Dans une prise de position audacieuse, l’organisation citoyenne « Agissons pour Haïti » (APHA) a adressé une lettre ouverte aux instances régionales, CARICOM et OEA, pour dénoncer la persistance de négociations politiques impliquant des « figures largement rejetées » par la population haïtienne. Cette démarche intervient dans un climat de profond scepticisme quant à la légitimité du processus politique en cours.
L’initiative d’APHA met directement en cause plusieurs personnalités politiques issues de l’Accord du 21 décembre, dont André Michel et Claude Joseph, figures centrales de l’opposition politique au cours de ces dernières années. Ces derniers sont accusés par l’organisation de symboliser l’échec de la classe politique à sortir le pays de l’impasse institutionnelle, et d’avoir, selon elle, contribué à la fragilisation des structures étatiques.
La lettre évoque notamment le rôle controversé de Claude Joseph, ancien Premier ministre en poste lors de l’assassinat du président Jovenel Moïse, un crime encore enveloppé de zones d’ombre. Sans formuler d’accusations directes, APHA souligne l’absence de redevabilité et les soupçons persistants qui continuent d’alimenter la méfiance de la population envers les dirigeants.
Mais c’est surtout à travers la critique de l’Accord du 3 avril – successeur de celui du 21 décembre – qu’APHA alerte sur la reproduction d’un système politique basé sur l’exclusion et le recyclage de figures politiques contestées. L’organisation reproche à la CARICOM et à l’OEA de légitimer ce qu’elle considère comme un cercle restreint de pouvoir, détaché des aspirations populaires.
L’ancien opposant farouche au régime PHTK, André Michel, est également ciblé pour ses méthodes de mobilisation, qualifiées par l’APHA de dangereuses et destructrices.
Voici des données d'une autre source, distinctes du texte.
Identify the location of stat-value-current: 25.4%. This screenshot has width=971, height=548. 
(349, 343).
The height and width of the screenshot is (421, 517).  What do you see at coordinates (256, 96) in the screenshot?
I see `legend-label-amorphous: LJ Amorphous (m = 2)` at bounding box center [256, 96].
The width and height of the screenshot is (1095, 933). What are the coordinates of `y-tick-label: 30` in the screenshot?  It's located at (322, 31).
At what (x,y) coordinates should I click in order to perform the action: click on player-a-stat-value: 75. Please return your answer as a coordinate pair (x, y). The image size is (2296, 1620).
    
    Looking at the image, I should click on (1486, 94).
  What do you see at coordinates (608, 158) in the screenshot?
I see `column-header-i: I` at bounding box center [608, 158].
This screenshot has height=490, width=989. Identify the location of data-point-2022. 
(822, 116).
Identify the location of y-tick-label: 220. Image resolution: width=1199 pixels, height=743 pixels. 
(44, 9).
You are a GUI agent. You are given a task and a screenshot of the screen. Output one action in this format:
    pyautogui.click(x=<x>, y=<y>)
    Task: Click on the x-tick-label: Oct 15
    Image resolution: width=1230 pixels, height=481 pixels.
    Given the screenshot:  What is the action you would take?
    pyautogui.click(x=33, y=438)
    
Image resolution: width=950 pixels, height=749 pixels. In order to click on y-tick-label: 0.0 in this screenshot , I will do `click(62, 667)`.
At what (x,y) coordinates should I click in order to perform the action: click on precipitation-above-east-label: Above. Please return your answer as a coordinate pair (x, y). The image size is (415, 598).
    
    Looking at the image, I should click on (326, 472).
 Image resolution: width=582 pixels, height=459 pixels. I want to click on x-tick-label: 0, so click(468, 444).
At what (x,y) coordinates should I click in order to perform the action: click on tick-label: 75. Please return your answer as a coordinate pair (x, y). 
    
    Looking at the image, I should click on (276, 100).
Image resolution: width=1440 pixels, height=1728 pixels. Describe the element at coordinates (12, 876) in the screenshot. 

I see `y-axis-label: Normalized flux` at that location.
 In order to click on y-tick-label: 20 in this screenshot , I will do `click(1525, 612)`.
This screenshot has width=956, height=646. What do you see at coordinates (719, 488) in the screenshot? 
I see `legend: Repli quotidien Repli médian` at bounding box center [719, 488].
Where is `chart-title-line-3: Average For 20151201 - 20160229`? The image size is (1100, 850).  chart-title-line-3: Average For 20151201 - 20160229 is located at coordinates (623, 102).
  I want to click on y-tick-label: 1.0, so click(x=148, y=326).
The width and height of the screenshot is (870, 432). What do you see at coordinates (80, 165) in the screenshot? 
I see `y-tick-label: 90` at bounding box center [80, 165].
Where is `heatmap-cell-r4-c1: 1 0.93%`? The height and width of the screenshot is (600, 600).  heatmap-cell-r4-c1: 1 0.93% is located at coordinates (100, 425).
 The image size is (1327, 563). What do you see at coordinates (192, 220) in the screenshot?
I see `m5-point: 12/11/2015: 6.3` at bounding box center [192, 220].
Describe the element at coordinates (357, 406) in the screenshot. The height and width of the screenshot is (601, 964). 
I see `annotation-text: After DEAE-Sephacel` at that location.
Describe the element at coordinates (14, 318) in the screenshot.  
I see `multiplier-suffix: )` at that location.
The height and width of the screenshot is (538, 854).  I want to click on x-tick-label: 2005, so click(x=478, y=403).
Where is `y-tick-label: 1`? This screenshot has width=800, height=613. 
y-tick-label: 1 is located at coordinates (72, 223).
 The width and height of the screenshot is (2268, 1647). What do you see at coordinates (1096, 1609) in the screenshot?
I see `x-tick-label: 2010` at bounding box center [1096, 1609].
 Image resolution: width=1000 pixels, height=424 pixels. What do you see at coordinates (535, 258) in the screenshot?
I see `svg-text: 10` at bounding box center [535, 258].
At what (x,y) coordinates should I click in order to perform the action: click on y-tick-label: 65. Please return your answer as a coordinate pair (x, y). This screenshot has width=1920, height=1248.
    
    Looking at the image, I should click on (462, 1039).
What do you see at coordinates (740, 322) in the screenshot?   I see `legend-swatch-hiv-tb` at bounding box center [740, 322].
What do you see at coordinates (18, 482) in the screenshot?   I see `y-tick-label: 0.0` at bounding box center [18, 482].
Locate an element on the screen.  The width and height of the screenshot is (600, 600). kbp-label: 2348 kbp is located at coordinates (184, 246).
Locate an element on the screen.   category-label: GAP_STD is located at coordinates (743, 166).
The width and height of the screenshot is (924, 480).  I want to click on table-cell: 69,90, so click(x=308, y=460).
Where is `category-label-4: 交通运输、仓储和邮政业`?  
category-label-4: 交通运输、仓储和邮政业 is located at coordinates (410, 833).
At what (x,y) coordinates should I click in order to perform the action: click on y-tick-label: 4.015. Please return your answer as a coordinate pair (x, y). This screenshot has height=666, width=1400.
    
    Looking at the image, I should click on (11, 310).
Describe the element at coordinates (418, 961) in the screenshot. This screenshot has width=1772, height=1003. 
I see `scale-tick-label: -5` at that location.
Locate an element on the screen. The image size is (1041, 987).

L’organisation estime que ses discours radicaux et les mouvements “pays lock” ont contribué à l’essor d’une culture de violence et d’anarchie, particulièrement au sein de la jeunesse.
À travers cette lettre ouverte, APHA appelle les instances régionales à un changement de cap, en mettant fin à leur soutien tacite aux « acteurs discrédités ». Elle plaide plutôt pour l’inclusion de nouvelles forces, issues de la société civile, des jeunes et des victimes du système actuel, afin d’engager un processus de refondation véritablement porteur d’espoir.
Cette interpellation intervient alors que la CARICOM et l’OEA ont récemment intensifié leurs efforts diplomatiques pour relancer les discussions sur l’avenir du Conseil Présidentiel de Transition (CPT), lui-même sous le feu des critiques pour son manque de transparence et de résultats concrets.
En toile de fond : un pays toujours sans président élu, gangréné par l’insécurité, et où la population manifeste de plus en plus ouvertement sa lassitude face à une classe politique jugée incapable de répondre aux urgences nationales. L’appel d’APHA résonne, donc, comme une tentative de réorientation du débat, pour sortir d’une logique de recyclage et remettre la nation au centre du projet démocratique.